- Work order
Look through the lines below, find those with the word "axis", and copy them.

----- Available data

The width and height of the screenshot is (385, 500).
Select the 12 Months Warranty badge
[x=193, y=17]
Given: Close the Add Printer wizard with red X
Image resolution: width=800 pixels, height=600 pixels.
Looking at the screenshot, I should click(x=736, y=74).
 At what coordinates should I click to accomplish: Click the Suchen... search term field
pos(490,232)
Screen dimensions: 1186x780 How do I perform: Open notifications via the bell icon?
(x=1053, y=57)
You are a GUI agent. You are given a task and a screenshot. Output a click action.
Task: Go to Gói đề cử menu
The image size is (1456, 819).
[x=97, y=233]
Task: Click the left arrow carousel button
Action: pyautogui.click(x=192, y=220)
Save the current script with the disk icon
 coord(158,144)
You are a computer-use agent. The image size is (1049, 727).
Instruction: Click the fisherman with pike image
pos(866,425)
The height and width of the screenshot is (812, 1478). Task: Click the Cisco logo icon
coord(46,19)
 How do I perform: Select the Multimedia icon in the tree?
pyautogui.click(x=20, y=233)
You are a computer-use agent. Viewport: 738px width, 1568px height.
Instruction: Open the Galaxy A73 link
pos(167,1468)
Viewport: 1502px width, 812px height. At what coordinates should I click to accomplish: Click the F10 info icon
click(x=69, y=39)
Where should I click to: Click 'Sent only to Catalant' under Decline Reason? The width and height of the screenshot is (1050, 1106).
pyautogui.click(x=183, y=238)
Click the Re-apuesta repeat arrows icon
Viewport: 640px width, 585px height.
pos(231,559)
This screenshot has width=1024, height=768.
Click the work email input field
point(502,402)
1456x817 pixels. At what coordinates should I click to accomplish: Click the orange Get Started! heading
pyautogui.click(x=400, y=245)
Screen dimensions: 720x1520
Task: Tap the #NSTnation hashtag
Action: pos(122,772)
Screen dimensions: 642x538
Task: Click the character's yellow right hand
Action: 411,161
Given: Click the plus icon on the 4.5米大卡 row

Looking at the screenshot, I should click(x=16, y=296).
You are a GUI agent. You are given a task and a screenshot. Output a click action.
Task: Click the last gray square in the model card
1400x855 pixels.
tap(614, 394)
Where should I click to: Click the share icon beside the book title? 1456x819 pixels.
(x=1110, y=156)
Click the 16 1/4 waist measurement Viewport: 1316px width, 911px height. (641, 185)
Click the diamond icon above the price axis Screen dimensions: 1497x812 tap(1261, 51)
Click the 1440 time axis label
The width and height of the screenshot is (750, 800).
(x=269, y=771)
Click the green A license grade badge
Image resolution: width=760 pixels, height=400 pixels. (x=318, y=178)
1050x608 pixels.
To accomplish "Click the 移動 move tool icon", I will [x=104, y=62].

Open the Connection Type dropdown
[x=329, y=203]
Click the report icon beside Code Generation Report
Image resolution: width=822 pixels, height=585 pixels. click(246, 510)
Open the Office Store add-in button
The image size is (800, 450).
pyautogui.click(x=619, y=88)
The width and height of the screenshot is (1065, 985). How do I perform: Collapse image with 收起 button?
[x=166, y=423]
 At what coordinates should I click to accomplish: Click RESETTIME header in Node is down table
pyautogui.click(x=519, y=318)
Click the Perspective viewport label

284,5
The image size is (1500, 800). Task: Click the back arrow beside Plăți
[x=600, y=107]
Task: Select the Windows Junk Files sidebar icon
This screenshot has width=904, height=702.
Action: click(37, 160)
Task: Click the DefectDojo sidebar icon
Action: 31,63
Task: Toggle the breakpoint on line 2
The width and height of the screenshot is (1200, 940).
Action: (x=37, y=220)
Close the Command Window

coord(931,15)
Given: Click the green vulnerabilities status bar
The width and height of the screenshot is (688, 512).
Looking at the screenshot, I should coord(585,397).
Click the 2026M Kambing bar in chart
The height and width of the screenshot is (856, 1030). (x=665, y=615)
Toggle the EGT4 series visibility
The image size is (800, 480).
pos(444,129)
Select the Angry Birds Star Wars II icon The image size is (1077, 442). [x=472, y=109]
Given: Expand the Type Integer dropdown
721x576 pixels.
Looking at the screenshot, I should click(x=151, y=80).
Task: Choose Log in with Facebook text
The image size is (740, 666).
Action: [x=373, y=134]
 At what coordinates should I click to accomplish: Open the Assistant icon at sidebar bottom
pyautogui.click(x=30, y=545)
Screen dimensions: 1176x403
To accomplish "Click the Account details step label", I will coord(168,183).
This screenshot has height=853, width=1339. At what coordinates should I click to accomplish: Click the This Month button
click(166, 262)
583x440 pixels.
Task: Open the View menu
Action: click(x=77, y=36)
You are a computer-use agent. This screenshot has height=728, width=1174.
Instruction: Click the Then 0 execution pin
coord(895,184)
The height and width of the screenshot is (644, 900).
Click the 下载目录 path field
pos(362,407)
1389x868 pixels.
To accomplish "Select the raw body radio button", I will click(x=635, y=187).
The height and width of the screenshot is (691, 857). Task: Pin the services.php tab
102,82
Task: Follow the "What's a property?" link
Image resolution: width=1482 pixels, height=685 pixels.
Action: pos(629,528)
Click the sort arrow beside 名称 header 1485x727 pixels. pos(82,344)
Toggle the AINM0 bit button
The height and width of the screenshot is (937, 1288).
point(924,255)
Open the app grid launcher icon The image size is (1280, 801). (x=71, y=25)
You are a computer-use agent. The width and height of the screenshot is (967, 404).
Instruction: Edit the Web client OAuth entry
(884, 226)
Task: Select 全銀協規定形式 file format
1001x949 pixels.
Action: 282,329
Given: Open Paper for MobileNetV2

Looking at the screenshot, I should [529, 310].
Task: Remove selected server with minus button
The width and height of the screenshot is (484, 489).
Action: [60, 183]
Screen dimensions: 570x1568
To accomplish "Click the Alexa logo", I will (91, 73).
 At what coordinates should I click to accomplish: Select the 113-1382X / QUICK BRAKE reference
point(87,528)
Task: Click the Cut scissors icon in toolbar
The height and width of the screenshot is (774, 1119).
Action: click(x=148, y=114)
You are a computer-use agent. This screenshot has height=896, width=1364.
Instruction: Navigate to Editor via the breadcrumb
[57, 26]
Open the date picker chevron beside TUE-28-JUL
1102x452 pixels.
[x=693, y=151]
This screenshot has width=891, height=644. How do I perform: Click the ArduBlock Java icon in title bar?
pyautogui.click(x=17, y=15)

----------

- Problem solution
Click the diamond icon above the price axis Screen dimensions: 1497x812 tap(1261, 51)
Click the 1440 time axis label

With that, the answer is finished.